How to get the Unix rwhod service to start at boot time on a Mac; and how to use the commands to get information from it.

Last updated: 26 September 2011
Topics
Startup
Commands
Remote monitoring

The rwhod daemon is a Unix service which monitors the status of other machines on the local network, and provides this information to the local client programs rwho and ruptime.

Mac OS X includes the rwhod daemon and the user commands, but it does not come configured so that the daemon starts at boot time. The instructions

Running rwhod at start-up

  1. Become the super-user or log in as the Administrator.
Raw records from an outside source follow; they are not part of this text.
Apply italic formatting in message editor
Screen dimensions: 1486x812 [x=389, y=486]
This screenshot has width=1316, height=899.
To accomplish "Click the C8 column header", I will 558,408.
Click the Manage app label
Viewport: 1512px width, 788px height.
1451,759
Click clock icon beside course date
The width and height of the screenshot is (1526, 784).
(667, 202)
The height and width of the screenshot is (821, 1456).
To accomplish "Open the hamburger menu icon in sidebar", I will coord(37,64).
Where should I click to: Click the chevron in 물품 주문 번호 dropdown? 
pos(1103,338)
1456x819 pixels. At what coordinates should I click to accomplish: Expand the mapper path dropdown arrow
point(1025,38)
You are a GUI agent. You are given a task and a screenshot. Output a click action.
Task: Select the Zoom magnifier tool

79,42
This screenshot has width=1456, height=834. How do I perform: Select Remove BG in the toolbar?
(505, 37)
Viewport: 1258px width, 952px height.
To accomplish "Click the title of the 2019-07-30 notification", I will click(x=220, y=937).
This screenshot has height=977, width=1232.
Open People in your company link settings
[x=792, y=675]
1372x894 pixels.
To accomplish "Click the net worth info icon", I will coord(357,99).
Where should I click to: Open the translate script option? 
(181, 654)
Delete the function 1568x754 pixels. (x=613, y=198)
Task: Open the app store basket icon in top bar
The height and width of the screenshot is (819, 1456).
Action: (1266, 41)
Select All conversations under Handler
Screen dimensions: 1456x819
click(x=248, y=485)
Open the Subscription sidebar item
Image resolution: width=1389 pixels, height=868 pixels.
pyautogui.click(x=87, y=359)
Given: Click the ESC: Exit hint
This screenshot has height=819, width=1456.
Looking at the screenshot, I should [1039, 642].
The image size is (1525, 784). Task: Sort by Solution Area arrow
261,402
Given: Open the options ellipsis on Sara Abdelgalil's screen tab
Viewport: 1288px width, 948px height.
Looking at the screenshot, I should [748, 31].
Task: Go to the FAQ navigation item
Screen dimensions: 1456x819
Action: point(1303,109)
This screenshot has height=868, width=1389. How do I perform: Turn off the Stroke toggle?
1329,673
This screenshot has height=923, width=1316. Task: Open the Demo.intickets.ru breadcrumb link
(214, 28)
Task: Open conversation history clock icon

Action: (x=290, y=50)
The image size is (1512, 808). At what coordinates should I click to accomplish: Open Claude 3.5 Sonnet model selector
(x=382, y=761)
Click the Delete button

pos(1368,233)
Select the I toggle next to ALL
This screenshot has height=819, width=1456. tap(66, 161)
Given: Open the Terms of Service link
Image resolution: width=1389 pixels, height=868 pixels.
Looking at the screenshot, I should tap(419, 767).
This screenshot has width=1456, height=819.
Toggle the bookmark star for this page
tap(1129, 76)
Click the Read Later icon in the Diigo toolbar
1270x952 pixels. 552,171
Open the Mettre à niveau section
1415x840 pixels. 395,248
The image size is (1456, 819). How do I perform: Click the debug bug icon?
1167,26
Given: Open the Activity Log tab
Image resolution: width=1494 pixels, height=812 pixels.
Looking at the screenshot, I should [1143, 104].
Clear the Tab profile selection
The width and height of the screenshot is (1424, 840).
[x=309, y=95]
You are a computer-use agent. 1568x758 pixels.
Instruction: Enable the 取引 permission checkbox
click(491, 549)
  2. In the folder /Library/StartupItems create a sub-folder called rwhod

  3. In that folder you put these two files:

    StartupParameters.plist contains:

    {
      Description     = "rwho/ruptime  system";
      Provides        = ("rwhod");
      Requires        = ("Resolver");
      OrderPreference = "None";
      Messages =
      {
        start = "Starting rwho daemon";
        stop  = "Stopping rwho daemon";
      };
    }
    

    rwhod contains:

    #!/bin/sh
    #
    # Start the rwhod at system startup time on MacOSX
    #
    # Eric Myers  - 23 July 2003
    # @(#) $Id:$
    ######################################################################
    
    . /etc/rc.common
    
    # Add 'status' option 
    
    RunService ()
    {
        case $1 in 
          start  ) StartService   ;;
          stop   ) StopService    ;;
          restart) RestartService ;;
          status ) StatusReport   ;;
          *      ) echo "$0: unknown argument: $1";;
        esac
    }
    
    StatusReport ()
    {
        PID=`ps ax | grep -v grep | awk '$5 ~ /\/rwhod$/ {print $1}'`
        if [ "$PID" != "" ]; then
           echo "rwhod (pid $PID) is running... "
           exit 0
        else
           if [ -f /var/run/rwhod.pid ]; then
              echo "rwhod is stopped but pid file exists."
    	  exit 1
           else
              echo "rwhod is stopped "
    	  exit 2
           fi
        fi
    }
    
    
    StartService ()
    {
        CheckForNetwork 
        if [ "${NETWORKUP}" = "-NO-" ]; then exit; fi
    
        if [ ! -x /usr/sbin/rwhod ]; then exit; fi
    
        ConsoleMessage "Starting rwho daemon"
        /usr/sbin/rwhod
    
        # Create pid file
        PID=`ps ax | grep -v grep | awk '$5 ~ /rwhod/ {print $1} '`
        echo $PID > /var/run/rwhod.pid
    }
    
    StopService ()
    {
        PID=`ps ax | grep -v grep | awk '$5 ~ /\/rwhod$/ {print $1}'`
        if [ "$PID" != "" ]; then
            ConsoleMessage "Stopping rwho daemon"
            kill -TERM "${PID}"
            rm -f /var/run/rwhod.pid
        else
            echo "rwhod is not running."
        fi
    }
    
    RestartService ()
    {
        StopService
        StartService
    }
    
    
    RunService "$1"
    
    ##
    

  4. Make the rwhod file executable.

  5. The rwhod daemon runs as user "daemon", and so you need to change the ownership of the directory /var/rwho so that the daemon can write data to it. The command is (as root):
    # chown daemon /var/rwho

  6. Reboot.

Using the commands

You can use the information collected by rwhod by opening a command shell (via the Terminal app or ssh'ing into the machine) and giving the following commands:
ruptime
The ruptime command produces a listing of status information about machines on the local network. It is in some sense a remote version of the Unix "uptime" command.

rwho
The rhow command lists the active users on machines on the local network. In general it omits users who have been idle for over an hour, unless you include the -a flag.

Remote monitoring

Even if you don't use the commands, by running rwhod on a machine you can monitor it on any other machine which also uses rwhod.